Getting a container to pop calc :)
With the background out of the way and 2-node cluster set-up (Calico have some good documentation on the setup process), the question obviously is “can we get a container workload to pop calc on a cluster node!”.
The way I approached this was to use psexec to execute a process on my cluster node. We just need a manifest which references an image containing that program and we should be able to execute programs there.
apiVersion: v1
kind: Pod
metadata:
name: wintest
spec:
containers:
- name: test
image: raesene/windows-powertools
command: ["$env:CONTAINER_SANDBOX_MOUNT_POINT\\pstools\\psexec.exe", "-i", "1", "-accepteula", "c:\\windows\\system32\\calc.exe"]
securityContext:
windowsOptions:
hostProcess: true
runAsUserName: "NT AUTHORITY\\SYSTEM"
hostNetwork: true
nodeSelector:
"kubernetes.io/os": windows
A couple of interesting points from the manifest. I found that passing -i 1 was needed to get the program to execute in the interactive session running on the server (you can specify a higher integer to get other interactive sessions on the server). Also you can specify NT AUTHORITY\\SYSTEM as the running user which gives you an idea of the privileges available to a host process container. We also use a nodeSelector field to ensure that this container will run on a Windows node in our cluster.

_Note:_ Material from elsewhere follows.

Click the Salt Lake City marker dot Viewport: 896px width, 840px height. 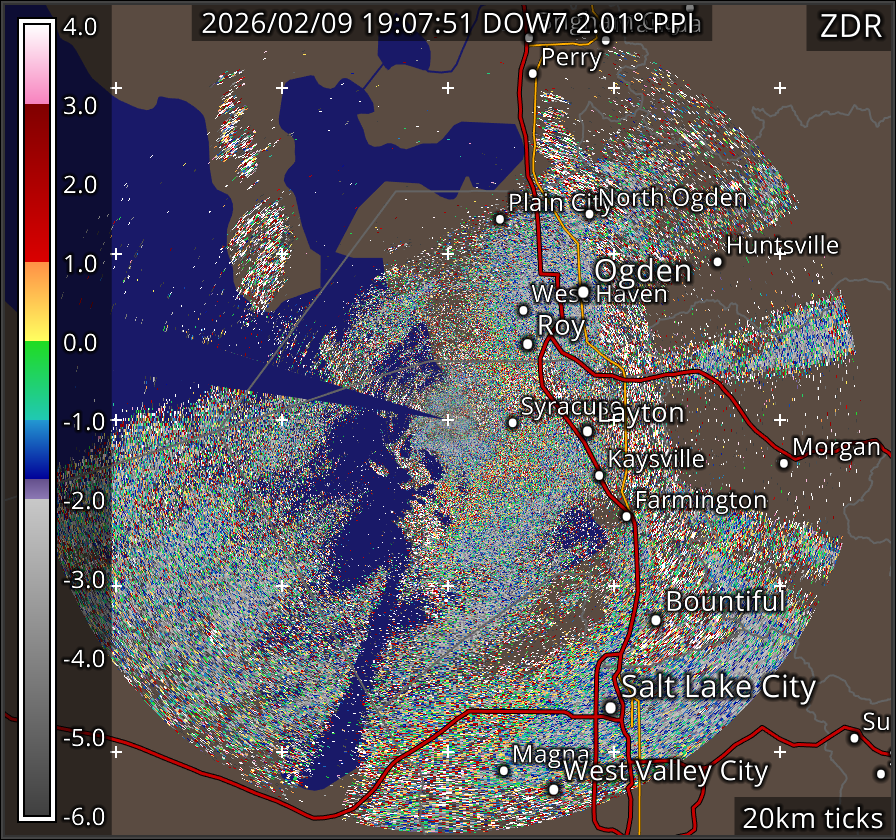coord(611,708)
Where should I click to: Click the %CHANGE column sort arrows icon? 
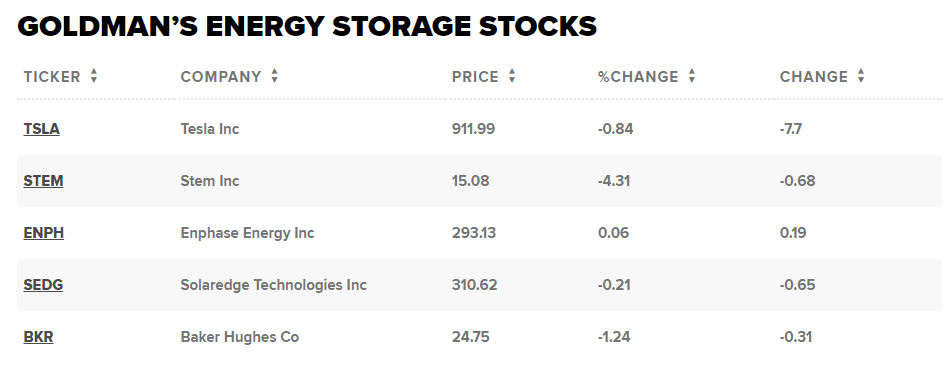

If you wanted to replicate this on every Windows node in a cluster, you’d just use a daemonset instead of a pod.
To save people from the hassle of setting up a cluster to test this, here’s a quick video
Getting shell on the host
If you’re looking for something a bit more interactive to look around the node(s), a manifest like this will start up and pause long enough for you to connect to the host
apiVersion: v1
kind: Pod
metadata:
name: winshell
spec:
containers:
- name: winshell
image: raesene/windows-powertools
command:
- powershell.exe
- -command
- "start-sleep -seconds 600"
securityContext:
windowsOptions:
hostProcess: true
runAsUserName: "NT AUTHORITY\\SYSTEM"
hostNetwork: true
nodeSelector:
"kubernetes.io/os": windows
You can then get a nice interactive shell using kubectl
kubectl exec -it winshell -- cmd.exe
Conclusion
If you’re planning to run Windows containers under Kubernetes, it’s important to make sure you’re restricting this new feature appropriately. Admission Control solutions like Kyverno or OPA Gatekeeper can be used to restrict this.
Also this is an interesting area to dig into more, as I’d guess we’ll see its usage increase over time.